Last week, on Equal Pay Day, FiveThirtyEight highlighted statistics from the National Women’s Law Center that ranks Pennsylvania 40th in the size of the gender wage gap, including numbers for D.C.

In Pennsylvania, the average woman earns an annual salary of $37,414, according to 2012 data, while the average man brings home $49,330. This equates to a 24.2-cent wage gap. In other words, women in Pennsylvania in 2012 earned 75.8 percent of every dollar men did.

Compared with national data, Pennsylvania’s wage gap is 0.7 percent worse than the national average. Nationally, in 2012, women earned an average of $37,791 compared to men’s $49,398, coming out to a 23.5-cent wage gap.

The smallest wage gap, by comparison, lies in the District of Columbia, where there was just a 9.9-cent difference between male and female average earnings in 2012. By far the largest wage gap was in Wyoming, where women earned 63.8 cents for every dollar made by men in 2012.

Within the article, as well, FiveThirtyEight confirms the statistic commonly used by the White House, that women earn nearly 77 cents of every dollar men make, but explains that the figure “misses a lot of nuance.” It doesn’t take into account such factors like men frequently working more hours and men often being overrepresented in higher-paying industries, the article reports.

“It also doesn’t explain it,” FiveThirtyEight continues about the 77-cent figure. “Do women go into lower-paying sectors because they prefer them, or because employers discriminate against them? Do women stay home with the kids because of cultural norms, or because of the way parental leave policies are set up?”

Still, FiveThirtyEight concludes that the 77-cent figure is, at the very least, “a good starting point.”

4 Responses

  1. @ bobguzzardi, http://www.dol.gov/wb/media/pay_secrecy.pdf “Pay secrecy policies serve to perpetuate these disparities. In 2010, nearly half of all workers nationally reported that they were either contractually forbidden or strongly discouraged from discussing their pay with their colleagues, according to results from a 2010 Institute for
    Women’s Policy Research/Rockefeller Survey of Economic
    Security.”

    Personally, a few years back I only found out that my male Co-PR Director was making $10,000 more than me because I accidentally saw a pay stub. And, I was also the Corporate Communications Director. Yes, I went to the CEO and got a raise and a bonus, but I never would have known the difference without that happy accident.

  2. @ Bob Guzzardi

    Yeah I can. Vocelli Pizza Delmont,Pa. Two shift managers. One man the other a woman. The man makes over $30,000 a year and is talking about buying a house while the woman is living paycheck to paycheck.

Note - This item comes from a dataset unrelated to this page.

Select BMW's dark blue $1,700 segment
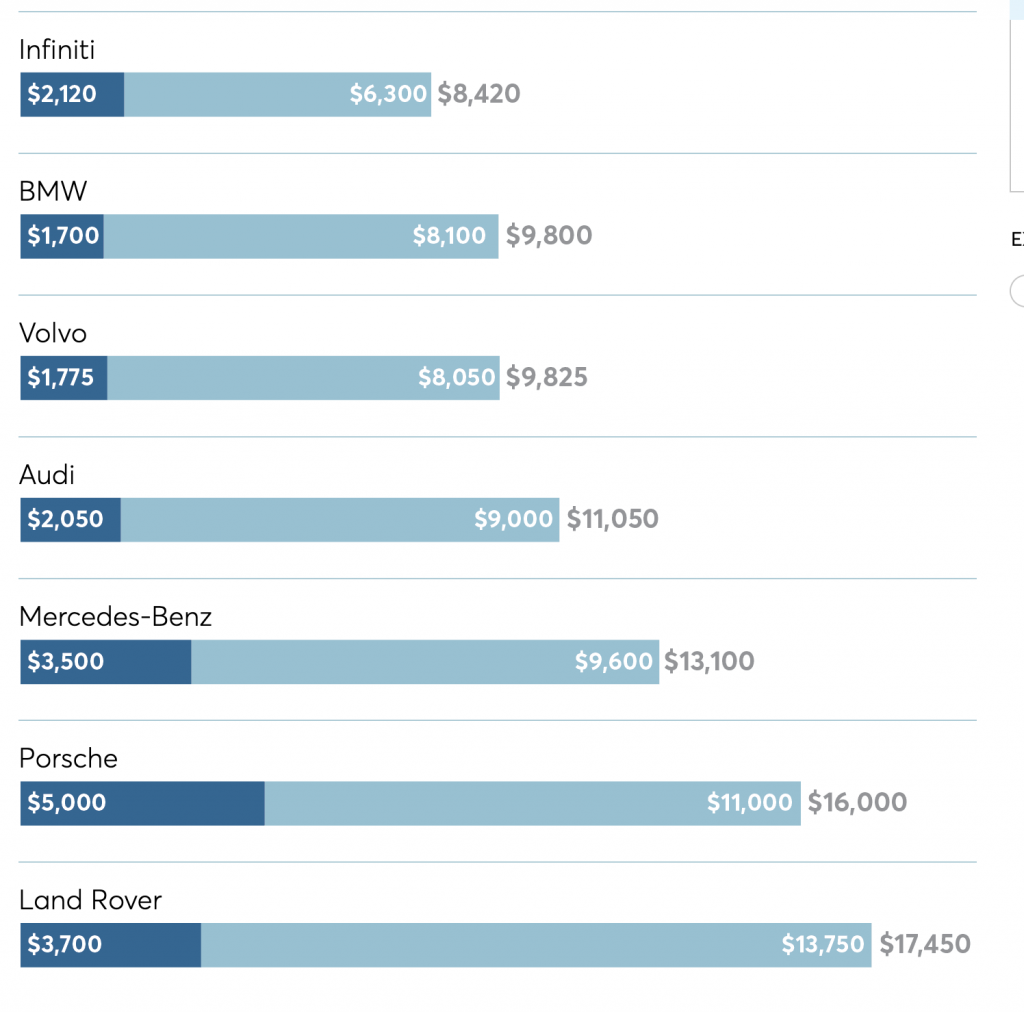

    Furthermore this employer engages in “recording without consent” of its own employees with hidden cameras and has been skimming this business for years. Every single republican snob I know has done this to get out of paying royalties and taxes.

    Bringing this subject up around tax time isn’t a good idea for Politics Pa. or any republican looking to one-up any Democratic blogger on here.

  3. Can you name an employer who violated the “equal pay for equal work” law?

    “Equal pay for equal work” is a law that, as far as I know, is enforced and every employer I know follows it because it makes sense. To pay unequally could only lead to lower morale.

    Can you name an employer who does not pay ANY employees equally for equal work?